Cancers féminins, des dépistages et des inégalités

Depuis 2004, le dépistage du cancer du sein est généralisé en France. Son recours n’en demeure pas moins marqué d’inégalités sociales. Il en est de même pour le cancer du col de l’utérus selon une étude menée sur la cohorte Constances.

Avec 12 000 décès en 2015, le cancer du sein se situe en tête de la mortalité par cancer chez les femmes en France. Ce taux de mortalité diminue toutefois depuis près de 20 ans grâce à l’amélioration des traitements et un meilleur dépistage qui permet de diagnostiquer les cancers à un stade plus précoce. Depuis 2004, en parallèle du dépistage individuel, un dépistage généralisé est proposé, tous les 2 ans, aux femmes de 50 à 74 ans. Y ont-elles toutes recours quelle que soit leur situation sociale ? Qu’en est-il pour le cancer du col de l’utérus dont les frottis sont préconisés tous les 3 ans pour les femmes entre 25 et 64 ans ?

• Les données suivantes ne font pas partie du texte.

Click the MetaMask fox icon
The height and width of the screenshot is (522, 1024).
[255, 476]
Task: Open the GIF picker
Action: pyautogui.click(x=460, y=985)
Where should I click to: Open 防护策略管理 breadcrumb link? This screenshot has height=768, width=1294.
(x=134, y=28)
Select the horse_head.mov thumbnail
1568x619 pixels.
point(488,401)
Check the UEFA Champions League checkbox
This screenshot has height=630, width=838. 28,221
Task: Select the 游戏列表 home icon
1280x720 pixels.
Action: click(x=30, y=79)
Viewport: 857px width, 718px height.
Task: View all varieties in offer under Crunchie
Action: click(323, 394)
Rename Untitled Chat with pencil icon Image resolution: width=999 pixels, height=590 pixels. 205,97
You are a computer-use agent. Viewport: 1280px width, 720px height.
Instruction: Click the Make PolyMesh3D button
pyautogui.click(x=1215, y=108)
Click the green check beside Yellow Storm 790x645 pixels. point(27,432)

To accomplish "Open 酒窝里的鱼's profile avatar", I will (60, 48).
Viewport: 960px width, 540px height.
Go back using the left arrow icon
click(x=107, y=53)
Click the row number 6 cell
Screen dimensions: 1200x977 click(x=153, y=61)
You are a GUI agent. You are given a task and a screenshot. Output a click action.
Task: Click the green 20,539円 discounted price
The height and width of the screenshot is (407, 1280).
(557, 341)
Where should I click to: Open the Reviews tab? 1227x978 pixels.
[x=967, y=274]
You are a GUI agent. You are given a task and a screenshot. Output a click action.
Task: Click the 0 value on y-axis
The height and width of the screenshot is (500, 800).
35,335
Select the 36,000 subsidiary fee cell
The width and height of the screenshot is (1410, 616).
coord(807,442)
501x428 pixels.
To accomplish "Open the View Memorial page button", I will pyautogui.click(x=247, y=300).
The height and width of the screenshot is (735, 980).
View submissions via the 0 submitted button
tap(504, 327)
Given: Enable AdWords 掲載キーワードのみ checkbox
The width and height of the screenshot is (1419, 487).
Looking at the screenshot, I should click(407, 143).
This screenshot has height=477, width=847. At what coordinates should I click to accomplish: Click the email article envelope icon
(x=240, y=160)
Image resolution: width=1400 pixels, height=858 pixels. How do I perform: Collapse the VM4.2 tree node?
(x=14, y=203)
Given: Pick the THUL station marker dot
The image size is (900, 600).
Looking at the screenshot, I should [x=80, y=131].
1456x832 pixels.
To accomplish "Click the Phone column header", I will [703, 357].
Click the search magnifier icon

Une équipe de l’Institut Pierre Louis d’épidémiologie et de santé publique (Inserm-UPMC) emmenée par Gwenn Menvielle s’est penchée sur ces questions à partir d’une extraction de données de la cohorte Constances de 2014 comportant 10 260 femmes de 50 à 74 ans et 18 761 femmes de 25 à 64 ans. Ces données ont été associées à celles de l’assurance maladie afin de connaître le recours, ou non, au dépistage du cancer du sein et du col de l’utérus.

Un recours au dépistage fonction des revenus du foyer

D’importantes inégalités sociales sont apparues pour le recours au dépistage de ces 2 cancers féminins. Seules 70 % des les femmes vivant dans un foyer avec un revenu inférieur à 1 000 € / mois ont réalisé une mammographie au cours des 2 dernières années contre plus de 80 % des femmes avec un revenu supérieur à 1 500 € / mois. « Ces inégalités sont encore plus marquées pour le dépistage du cancer du col de l’utérus, en raison sans doute des frais causés par la visite médicale au cours de laquelle a lieu le prélèvement : avance des frais et possible reste à charge » indique Gwenn Menvielle.

Un suivi gynécologique crucial

Grâce aux données de Constances, les chercheurs ont recherché les facteurs se cachant au-delà de ces revenus pour expliquer le recours au dépistage. « Pour le cancer du sein, 50 % des différences de recours à la mammographie observées entre les différents niveaux de revenus sont associées à l’existence ou non d’un suivi gynécologique par un gynécologue. Pour le cancer du col de l’utérus, ce pourcentage atteint de 55 %. Ces résultats montrent l’importance du suivi gynécologique dans la réalisation des dépistages y compris pour le cancer du sein alors que, dans le cadre du dépistage organisé, les femmes reçoivent une invitation personnelle à domicile pour réaliser la mammographie » souligne l’épidémiologiste. Et d’ajouter : « Le suivi gynécologique ne doit pas s’envisager seulement via des gynécologues : il peut se faire par des sages-femmes. Elles le font de plus en plus depuis la loi du 21 juillet 2009. Il faut continuer et amplifier cette tendance et former les sages-femmes à ces examens. Cela améliorerait notamment la pratique du dépistage du cancer du col de l’utérus dans l’ensemble de la population, et en particulier parmi les femmes les plus défavorisées ».